Today was so-so, nothing great or grand.  I shall have to surprise the lil guy with something tomorrow or try and make the day fun.  I don’t like it when he looks so gloomy.

Off to assignments once again.

xxx

30 August 2012

Good evening.

Posted yesterday’s blog this afternoon, but it somehow didn’t publish, it only went through now. I am running a bit behind, hey.

The doorbell rang at 7:40, the gardener announced his arrival and I was awake since then.

Had breakfast outside and a crazy mother inside. She is sick and somehow very moody. It causes stress and tension in me. I hate it when she shouts. That’s when I decided to take the dog for a walk. She LOVED it. She doesn’t stop running, even though I can hear that she is out of breath, she keeps on pushing forward. Wish I had that ability in me when I run. 😀 She found water and the mud just came with it. Of course she had to stand in it with all four paws, drinking water.

The afternoon went by in a rush. I had to bake cupcakes for my brother’s office.. Made lunch. Mr Guy had half day and could run the errands my mom once again gave me.

The lady boss phoned me and I missed her call, I felt like such an idiot. She just wanted to make sure that I am going to fetch the kids. Which was a daunting task, especially the boy. There’s no parking at the school and all the moms are there and to top it all… boy child was playing with his mates on the other side of the fence. I had to park the car, call him across the fence, but he didn’t hear me. Then I had to ask another girl standing closer by to call him for me. They had lunch and I stood around not knowing what to do. This is sort of terrible. I am not sure if the studying went well, he coloured in and I studied, asking him questions. I know he loved it, but was it the right way? Is he going to ace his test?
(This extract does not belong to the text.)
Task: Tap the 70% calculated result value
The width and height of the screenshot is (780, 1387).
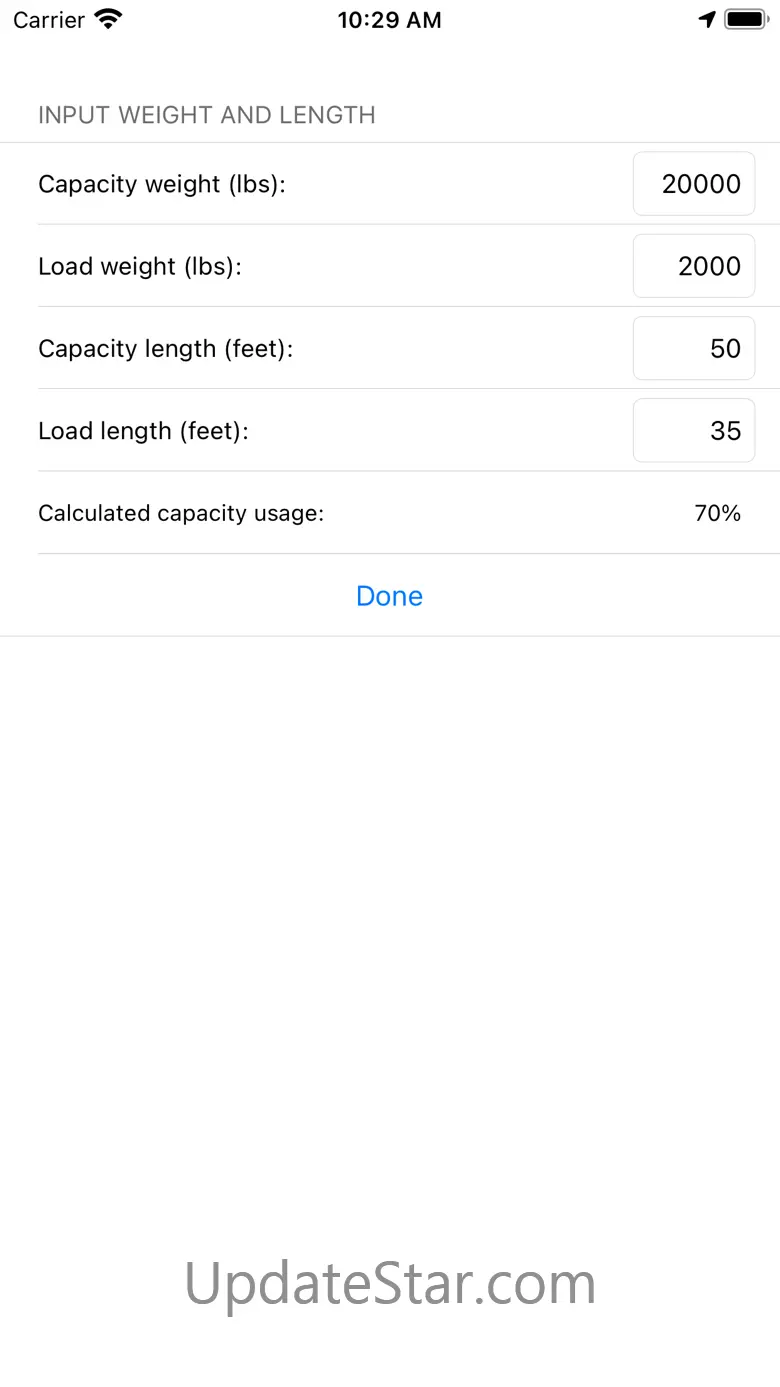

Only time will tell. At least he drew pictures relevant towards his studies.

I had to make dinner once again. A quick one, since we had band practice. Which was enjoyable, except for long periods of admin and waiting, but one of my favourite songs are in it. The modified Amazing Grace by Chris Tomlin. If I am not mistaken.

Mr Guy went for his back and his uncle and had a nice chat about the pets and camera’s.

Back home I had to ice the cupcakes. Except my brother left me a message saying the following: “if you are tired or so, you don’t have to ice the cupcakes. I will buy some cake tomorrow rather.” Disturbed much? I didn’t enjoy that message at all. Iced it anyway.

Time for bed! Looking forward to tomorrow’s challenges.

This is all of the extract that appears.